* WHAT TO DO
Copy only those lines which run from the line containing "Given: Click the Payment Reports window icon" to the end of the entries below, both inclusive, exactly as written and with no pictures.

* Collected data
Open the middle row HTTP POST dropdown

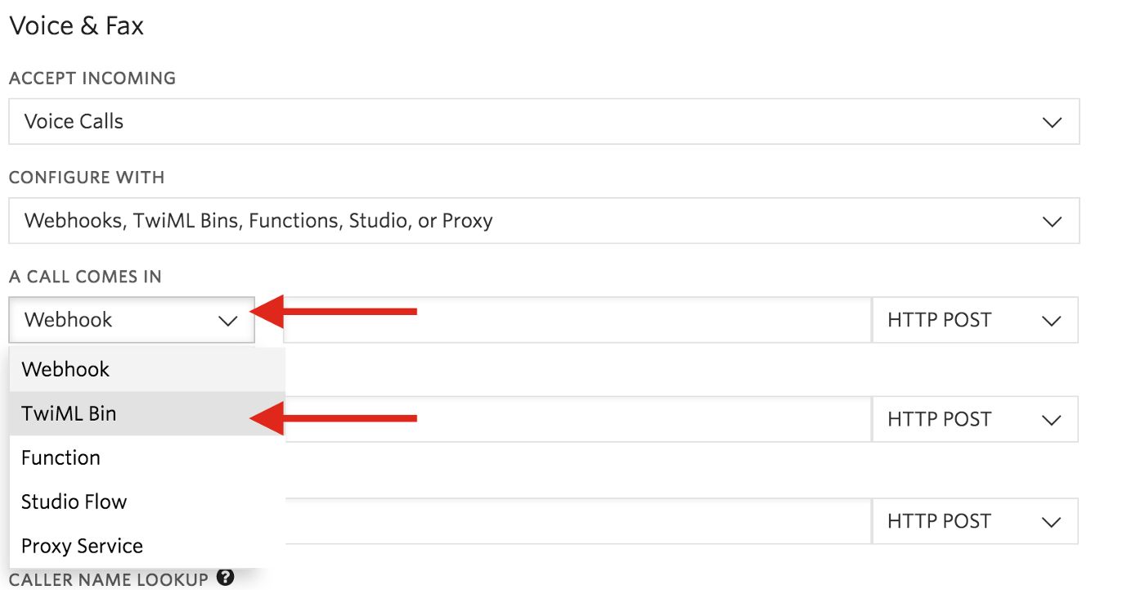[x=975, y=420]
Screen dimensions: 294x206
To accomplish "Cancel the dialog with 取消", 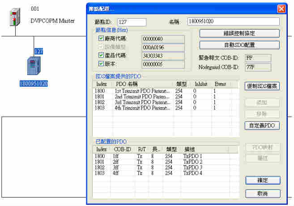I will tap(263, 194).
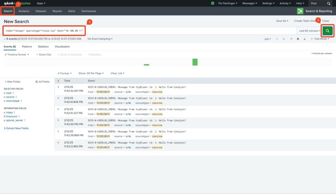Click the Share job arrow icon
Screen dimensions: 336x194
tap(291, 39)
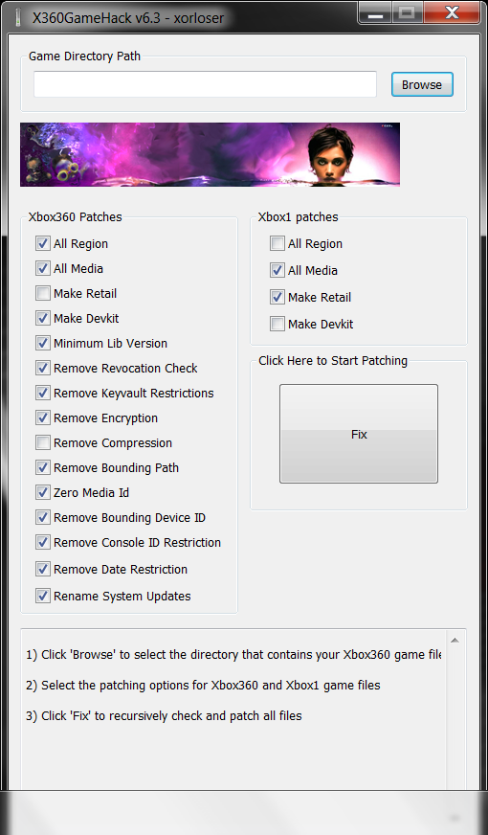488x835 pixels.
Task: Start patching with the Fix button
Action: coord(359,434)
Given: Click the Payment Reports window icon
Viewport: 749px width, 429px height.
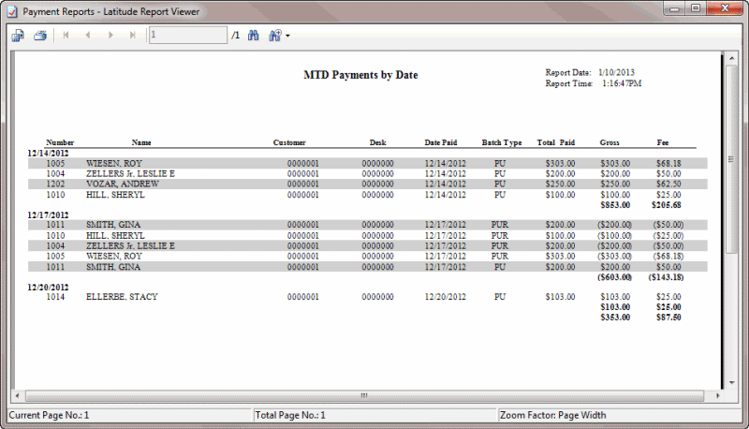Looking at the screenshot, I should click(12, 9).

* PROBLEM SOLUTION
Given: Click the Payment Reports window icon
Viewport: 749px width, 429px height.
Looking at the screenshot, I should click(12, 9).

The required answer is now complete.